**Assignment**
Read through the material below and copy each line in which the word "agent" occurs.

**Excerpted data**
....

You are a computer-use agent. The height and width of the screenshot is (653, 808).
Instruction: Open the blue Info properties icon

....

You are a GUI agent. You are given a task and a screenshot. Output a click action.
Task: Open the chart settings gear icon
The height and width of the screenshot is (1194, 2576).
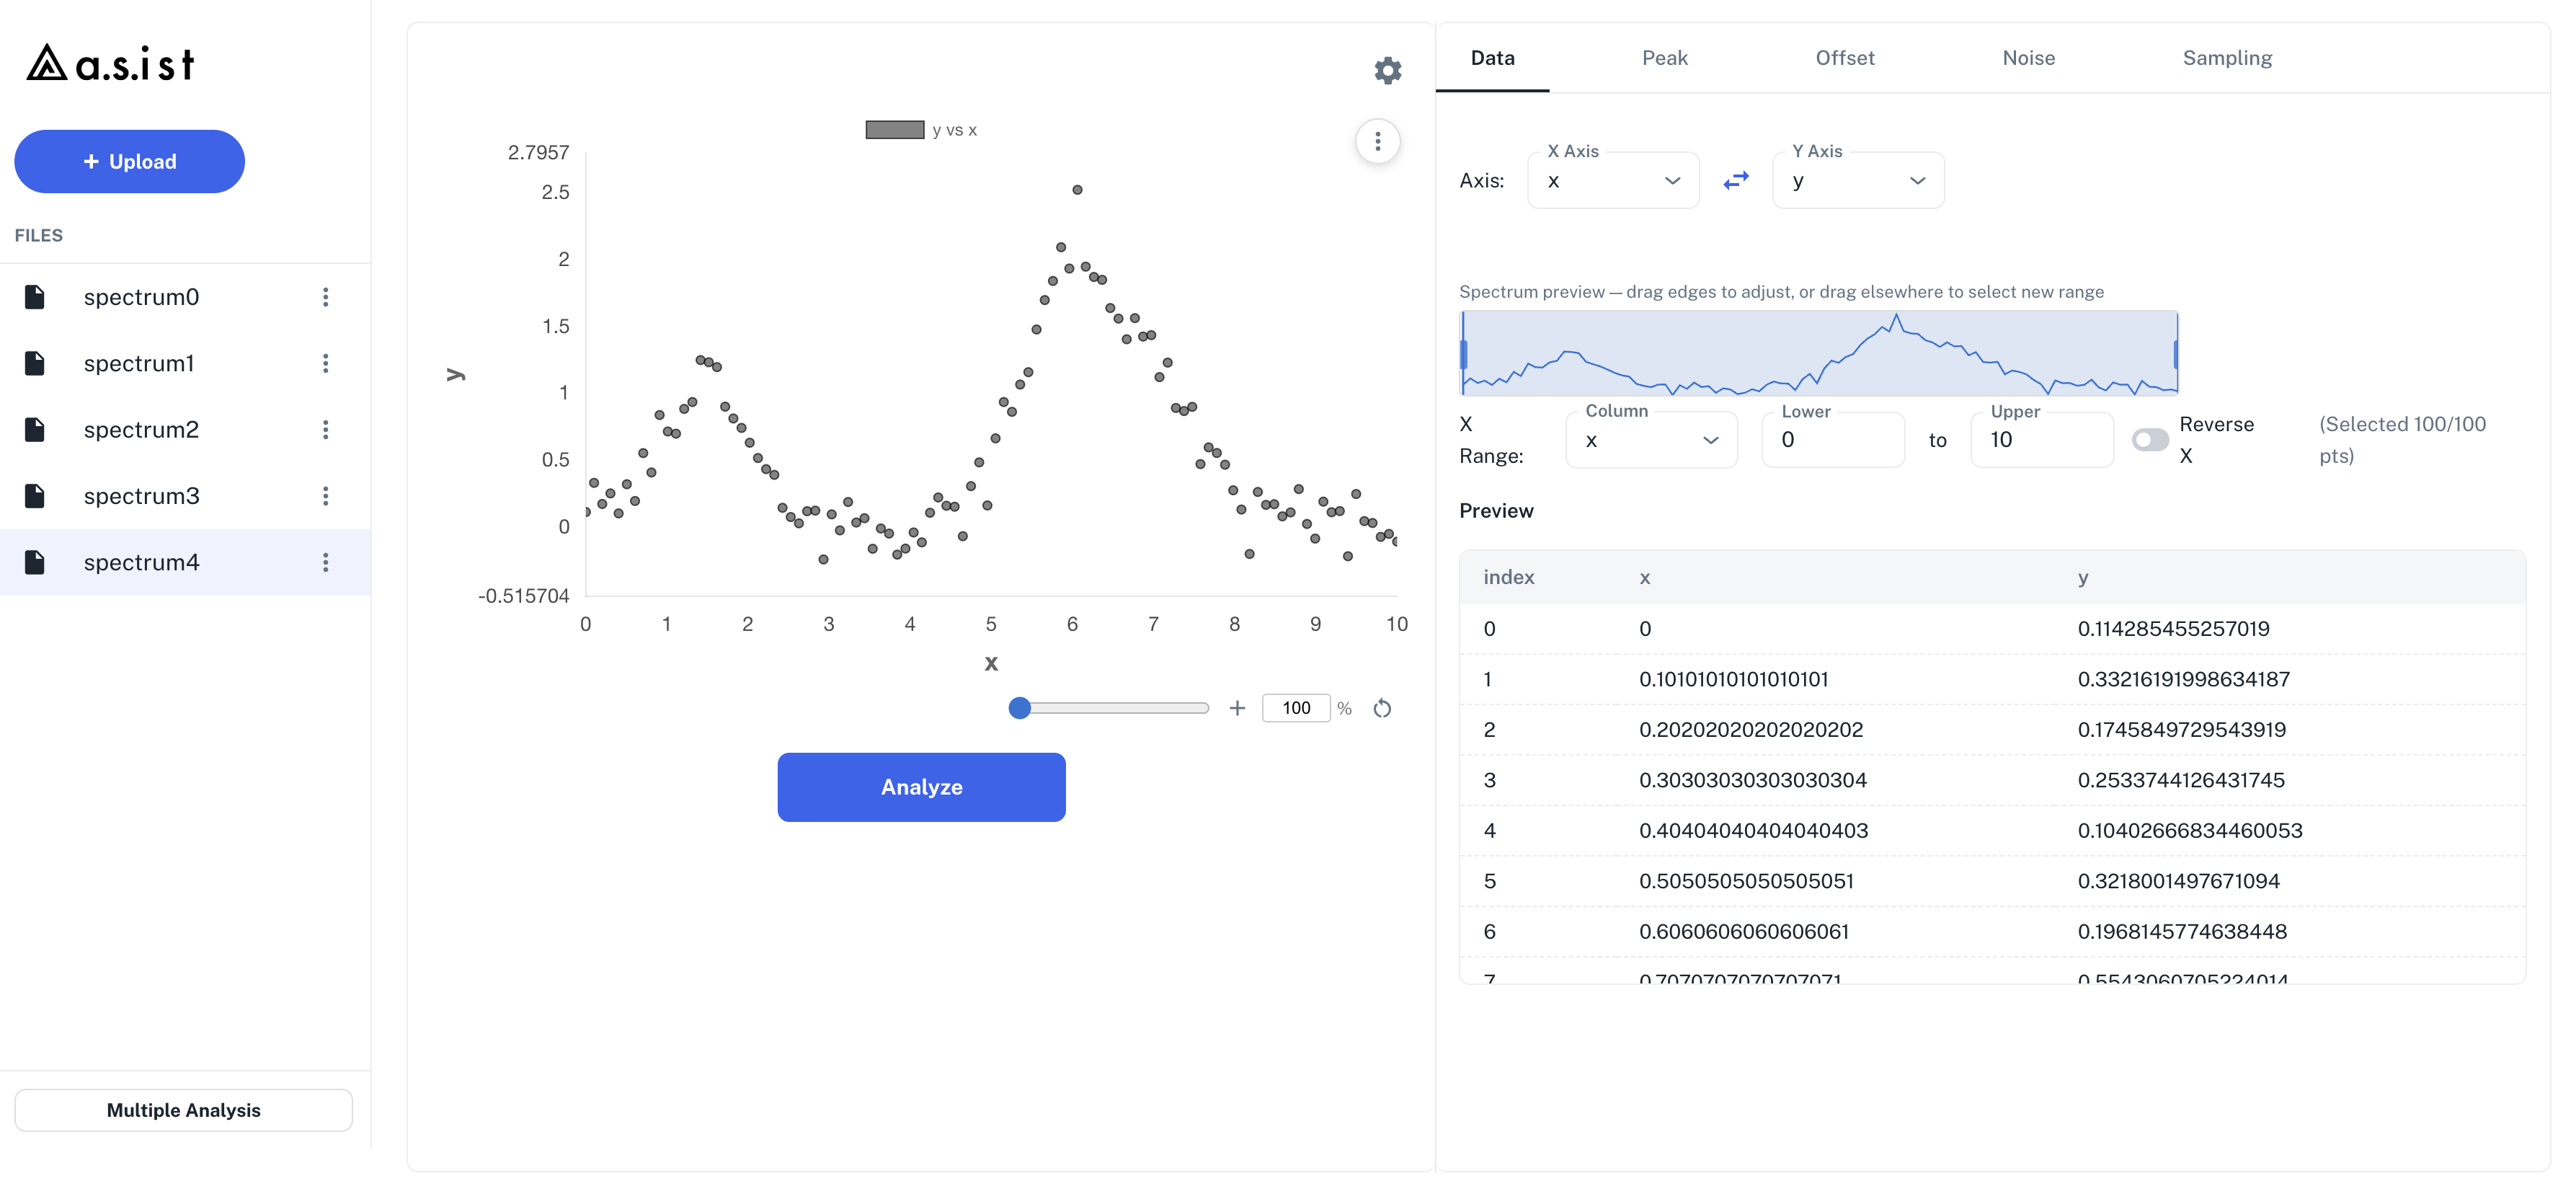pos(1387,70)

....

**Result of the task**
You are a computer-use agent. The height and width of the screenshot is (653, 808).
You are a GUI agent. You are given a task and a screenshot. Output a click action.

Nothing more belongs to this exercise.